I don't know where they went. The devs I personally know who left the platform didn't go anywhere. They just stopped using services along those lines entirely. They're an older group, though. That might matter.
> Where do you go for casual interactions with a broader range of tech-ish folk across disciplines?
I go here.
My own blog, and then having conversations with people through e-mail (strangely enough). I feel that if I just am on my own platform, nobody is going to rug-pull me in a few years to come, contributing online to social media has left a bad taste in my mouth. I don't care for the other platforms either.
Of all the social media platforms I use, X is the easiest to shape into what I want. Use muted words, unfollow and mute engagement farmers, and follow small high quality accounts. If you’re still seeing gas station fights, your feed needs further curating.
Somewhere less loathesome.
I still use it. But frequent algorithm changes is making me lose the motivation to post. No engagement. It's become full of AI slop rage and engagement baiting.
A lot of noise only works if you have a huge audience.
I can't speak for others but I just stopped. I still hang out on IRC and in a couple Discords but I mostly scroll through RSS now -- or read books.

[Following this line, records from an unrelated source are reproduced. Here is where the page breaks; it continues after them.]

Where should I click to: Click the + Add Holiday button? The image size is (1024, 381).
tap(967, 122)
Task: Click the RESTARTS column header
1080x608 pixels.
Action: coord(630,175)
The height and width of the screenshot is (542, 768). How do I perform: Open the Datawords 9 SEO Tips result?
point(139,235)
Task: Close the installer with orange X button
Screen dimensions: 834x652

I briefly scan X maybe once a week, but its a firehose of brainrot and view farming. My Bluesky feeds seem very politically angry and they talk about Elon more than people do on X. I feel for the anger, given the situation in the US, but it's just not mentally healthy. Mastodon is that, but worst -- share any non-mainstream thought and your replies are full of haters. I follow "famous" tech people and engineers, if it matters.
In many ways, I like it better this way. I'm forced to be bored more, and when I get the urge to check X or something, the mess that it is, curbs that pretty quickly.